→ **Extrait du document**

Ils sont parfois la cible de violences et de massacres aux côtés des populations juives et des étrangers dans les périodes de troubles, notamment les grandes épidémies. La lèpre, qui disparait doucement d’Europe dès la fin du Moyen-Age, est une maladie qui touche principalement les plus démunis. Elle existe encore dans les pays les plus pauvres mais continue à régresser depuis le milieu du XXe siècle. 

La Maison des ladres

Les lépreux vivent selon des lois et règlements qui leur interdisent de travailler ou encore d’entrer dans les villes et les bourgs, même s’ils sont autorisés à quêter pour certaines fêtes religieuses[1]. Ils doivent alors s’annoncer au son de grelots ou de crécelles. Ils résident habituellement dans des maladreries, maladières, léproseries ou lazarets : un ensemble d’habitations tenues à l’écart des agglomérations. Si la plupart du temps les bâtiments et leur entretien sont à la charge du seigneur local ou des communes, les lépreux vivent de la charité publique. Beaune possède sa Maladière : elle se trouvait sur la route de Dijon et a laissé son nom à un lieudit Les Maladières. Le Chemin de la Maladière existe toujours en partie, le reste et devenu le début de l’Avenue de la Sablière.

→ **Section des données**
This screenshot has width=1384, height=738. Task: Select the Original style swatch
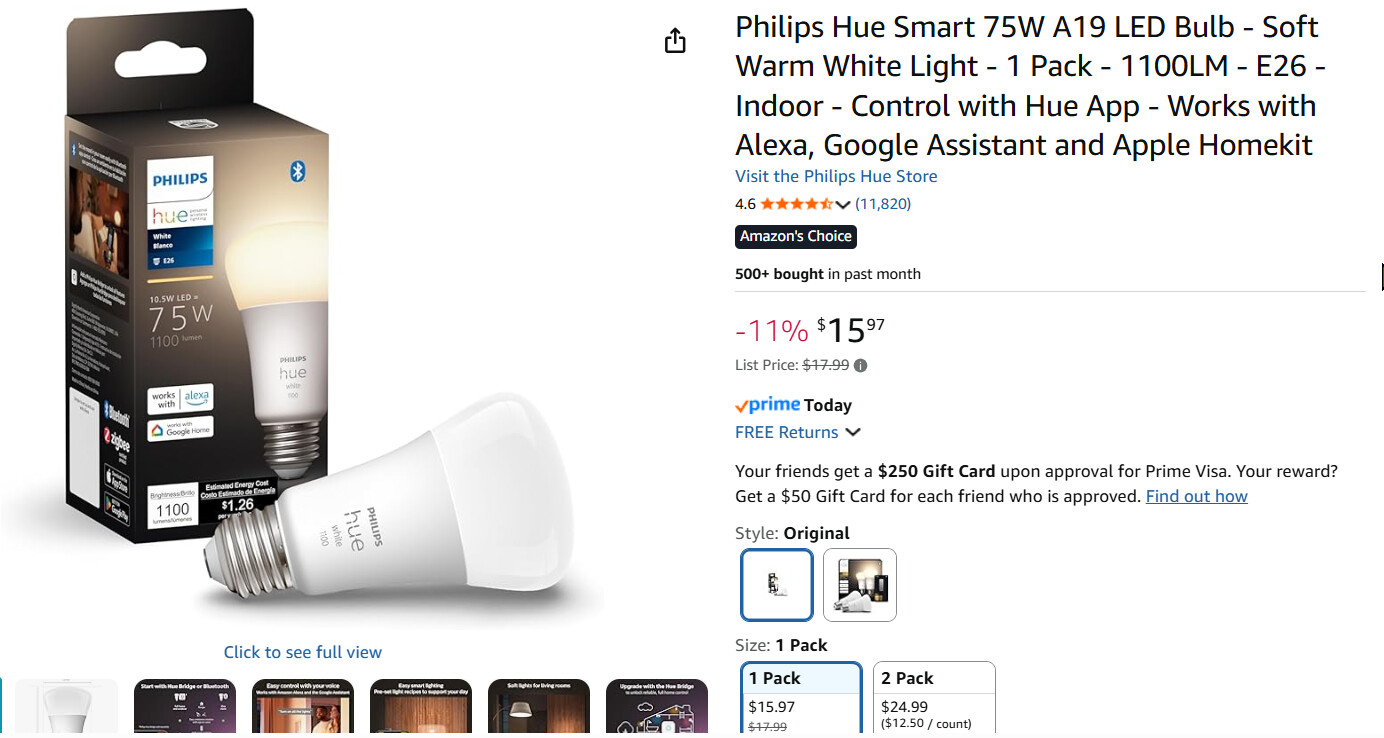[x=777, y=585]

→ **Consigne 1**
Réécrivez sous forme de liste le paragraphe de l'extrait sur les lépreux qui commence par « Les lépreux vivent selon des lois », en conservant ses faits essentiels.
→ **Consigne 2**
Reprenez l'extrait sur les lépreux à la suite de sa dernière phrase et poursuivez-en la rédaction.

→ **Réponse 1**
- Les lépreux n'ont pas le droit de travailler ni d'entrer dans les villes et les bourgs.
- Ils peuvent toutefois quêter lors de certaines fêtes religieuses, en s'annonçant au son de grelots ou de crécelles.
- Ils habitent des maladreries, maladières, léproseries ou lazarets, c'est-à-dire des habitations tenues à l'écart des agglomérations.
- Les bâtiments et leur entretien sont le plus souvent à la charge du seigneur local ou des communes.
- Les lépreux vivent de la charité publique.
- La Maladière de Beaune se trouvait sur la route de Dijon et a donné son nom au lieudit Les Maladières.
- Le Chemin de la Maladière subsiste en partie, et le reste forme aujourd'hui le début de l'Avenue de la Sablière.

→ **Réponse 2**
La Maladière existe depuis le XIe ou XIIe siècle. Sa première mention dans les Archives communales remonte à novembre 1251 avec le don de deux vignes à la léproserie de Beaune par les époux Laurent[2].

L’établissement est sous la garde d’un Maitre ou Recteur qui administre les nombreux biens de la léproserie pour le bénéfice des malades. Une confrérie, c’est-à-dire une association de laïcs pieux le plus souvent, est en charge des processions religieuses qui se font depuis Notre-Dame jusqu’à la Maladière[3].

On a rarement d’informations sur ceux qui ont vécu à la léproserie de Beaune. L’on sait qu’un sieur Picard, lépreux, vit à La Maladière et bénéficie de fonds pour sa pension et son habillement. On ne peut pas dire si le site est souvent occupé, mais il n’est pas rare que les Ducs de Bourgogne puis les Rois de France ou le Parlement de Dijon réclament que des travaux soient faits car les bâtiments menacent ruine.

Extrait du plan cadastral de Beaune, lieudit Les Maladières, 1826, AMB.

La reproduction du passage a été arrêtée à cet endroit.